> **WHAT THIS TASK INVOLVES**
Please set down each of the lines below once more, exactly, omitting all pictures.

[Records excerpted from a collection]
________________________

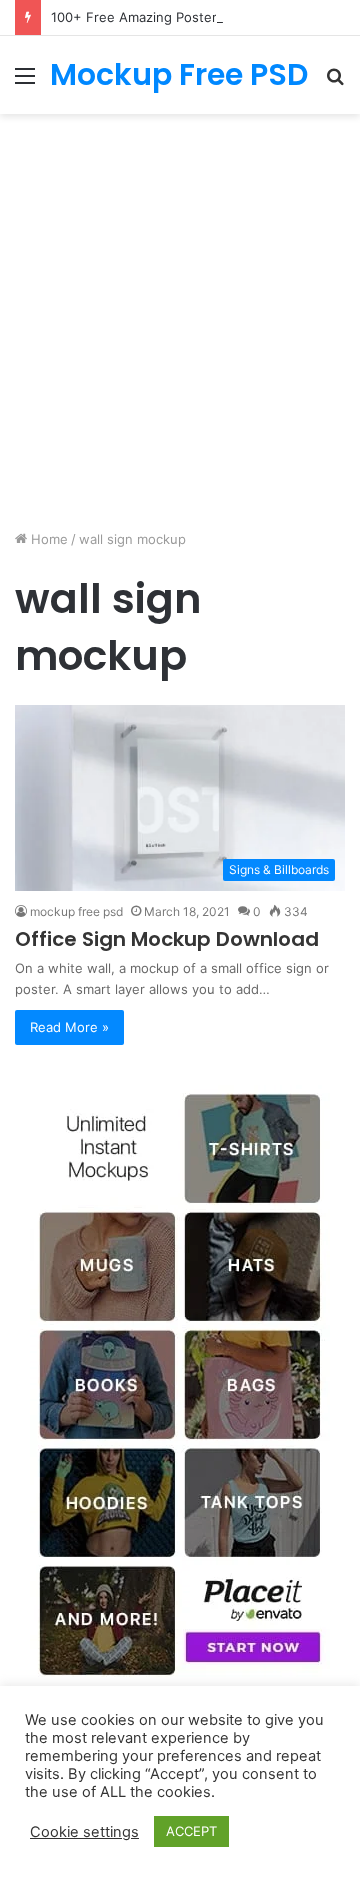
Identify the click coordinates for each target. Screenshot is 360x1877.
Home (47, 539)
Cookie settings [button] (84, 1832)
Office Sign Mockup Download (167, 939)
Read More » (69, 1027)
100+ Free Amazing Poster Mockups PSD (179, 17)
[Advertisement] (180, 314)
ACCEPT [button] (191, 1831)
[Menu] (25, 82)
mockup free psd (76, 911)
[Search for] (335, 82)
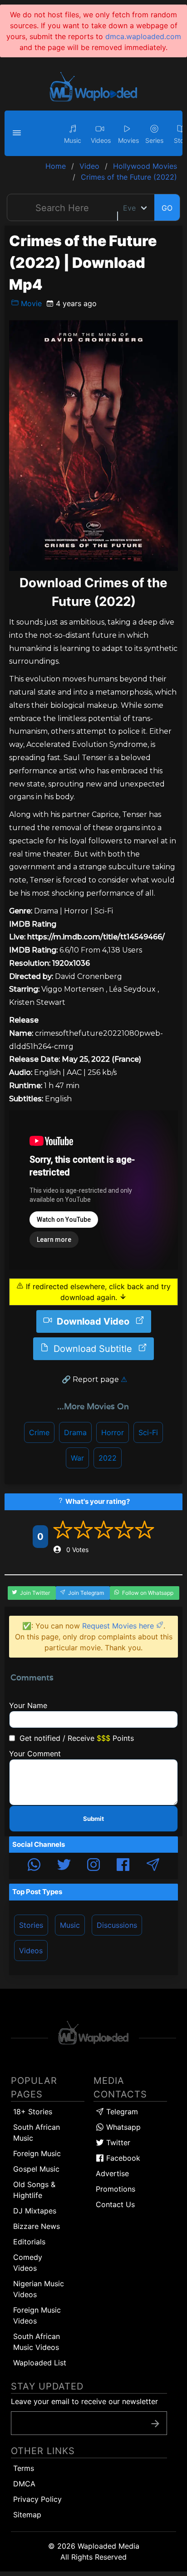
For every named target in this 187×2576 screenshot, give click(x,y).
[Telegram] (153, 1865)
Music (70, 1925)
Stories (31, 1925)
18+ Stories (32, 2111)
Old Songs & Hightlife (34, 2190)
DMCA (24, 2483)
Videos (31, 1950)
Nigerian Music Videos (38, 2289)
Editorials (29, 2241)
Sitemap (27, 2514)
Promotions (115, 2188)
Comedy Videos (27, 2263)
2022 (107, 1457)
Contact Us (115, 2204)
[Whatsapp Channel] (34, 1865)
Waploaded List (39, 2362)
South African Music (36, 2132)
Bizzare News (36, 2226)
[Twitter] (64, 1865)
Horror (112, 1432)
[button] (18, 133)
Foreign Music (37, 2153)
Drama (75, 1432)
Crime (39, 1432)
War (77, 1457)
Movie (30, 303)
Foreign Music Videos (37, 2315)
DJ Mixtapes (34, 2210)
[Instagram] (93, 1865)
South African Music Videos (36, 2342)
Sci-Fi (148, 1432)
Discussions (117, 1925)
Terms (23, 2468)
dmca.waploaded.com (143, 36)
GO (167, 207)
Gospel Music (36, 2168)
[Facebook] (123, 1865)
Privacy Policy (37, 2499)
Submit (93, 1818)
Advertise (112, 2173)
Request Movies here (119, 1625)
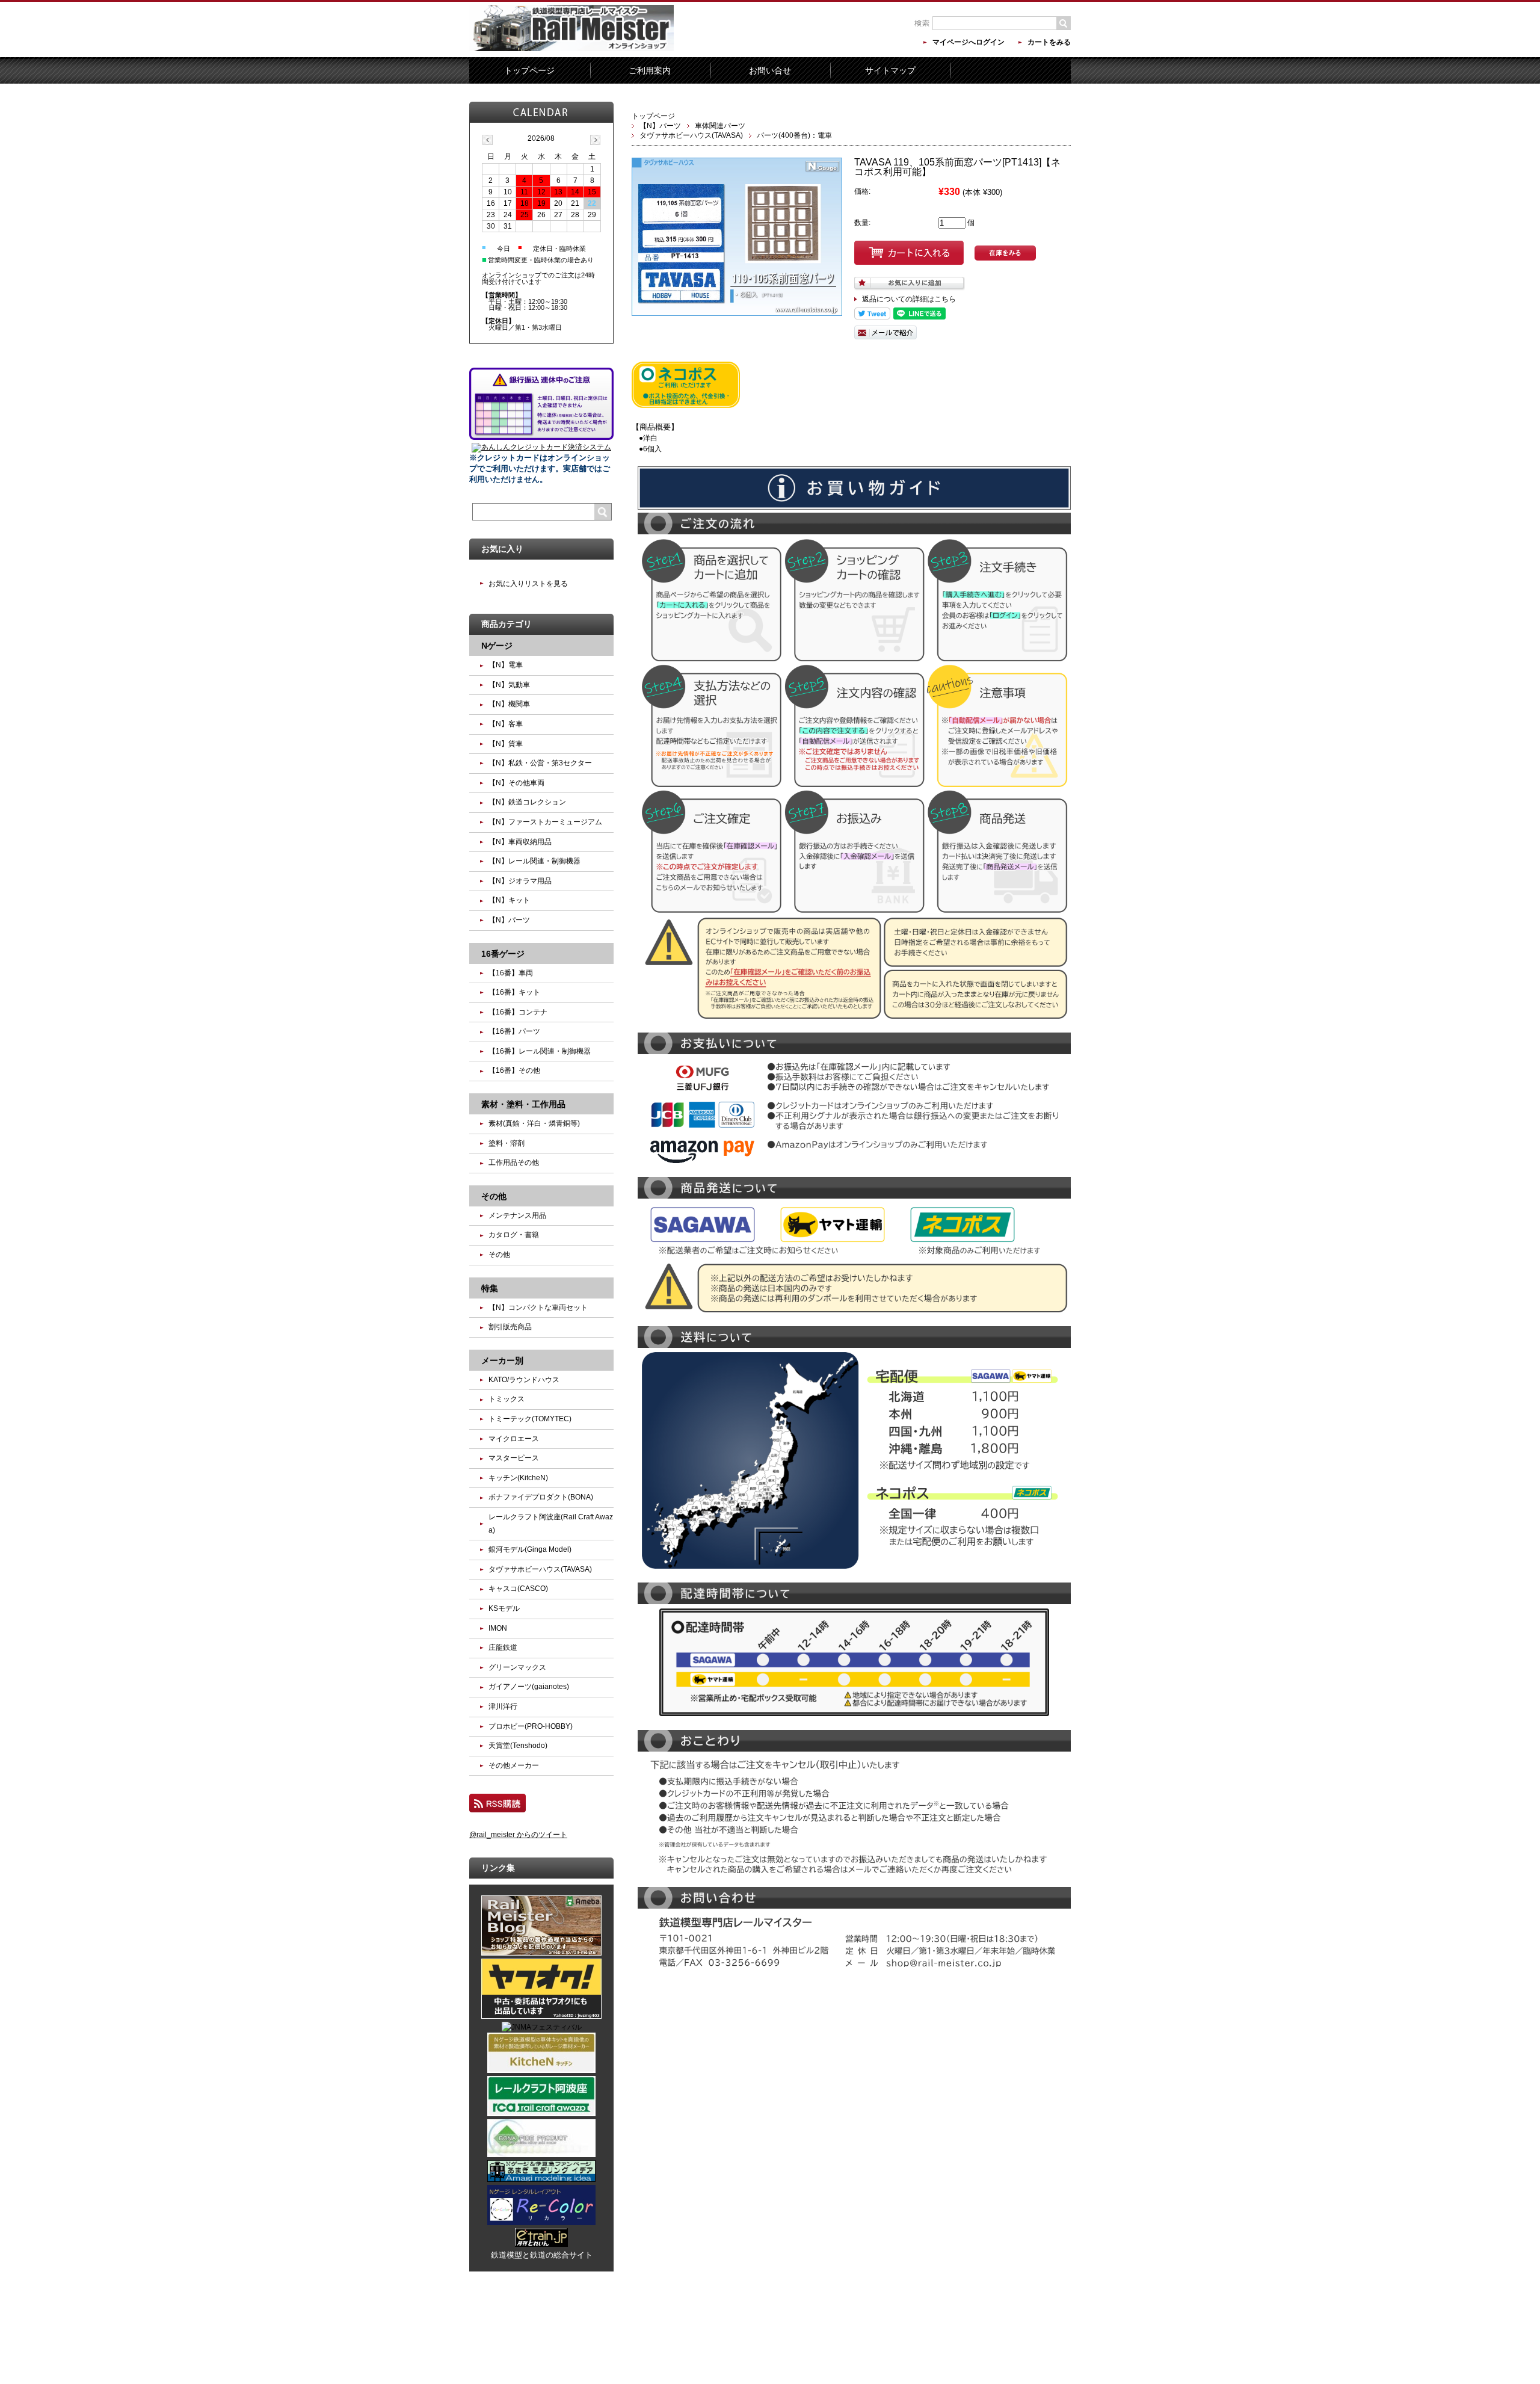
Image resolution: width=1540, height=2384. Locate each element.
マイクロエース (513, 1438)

________________________

> **ANSWER FOR THE TASK**
Identify the click coordinates for each target. Screenshot is 360x1877.
Home (47, 539)
Cookie settings [button] (84, 1832)
Office Sign Mockup Download (167, 939)
Read More » (69, 1027)
100+ Free Amazing Poster Mockups PSD (179, 17)
[Advertisement] (180, 314)
ACCEPT [button] (191, 1831)
[Menu] (25, 82)
mockup free psd (76, 911)
[Search for] (335, 82)
For every named target in this 187×2576 screenshot, give click(x,y).
[Telegram] (153, 1865)
Music (70, 1925)
Stories (31, 1925)
18+ Stories (32, 2111)
Old Songs & Hightlife (34, 2190)
DMCA (24, 2483)
Videos (31, 1950)
Nigerian Music Videos (38, 2289)
Editorials (29, 2241)
Sitemap (27, 2514)
Promotions (115, 2188)
Comedy Videos (27, 2263)
2022 (107, 1457)
Contact Us (115, 2204)
[Whatsapp Channel] (34, 1865)
Waploaded List (39, 2362)
South African Music (36, 2132)
Bizzare News (36, 2226)
[Twitter] (64, 1865)
Horror (112, 1432)
[button] (18, 133)
Foreign Music (37, 2153)
Drama (75, 1432)
Crime (39, 1432)
War (77, 1457)
Movie (30, 303)
Foreign Music Videos (37, 2315)
DJ Mixtapes (34, 2210)
[Instagram] (93, 1865)
South African Music Videos (36, 2342)
Sci-Fi (148, 1432)
Discussions (117, 1925)
Terms (23, 2468)
dmca.waploaded.com (143, 36)
GO (167, 207)
Gospel Music (36, 2168)
[Facebook] (123, 1865)
Privacy Policy (37, 2499)
Submit (93, 1818)
Advertise (112, 2173)
Request Movies here (119, 1625)
Image resolution: width=1540, height=2384. Locate each element.
マイクロエース (513, 1438)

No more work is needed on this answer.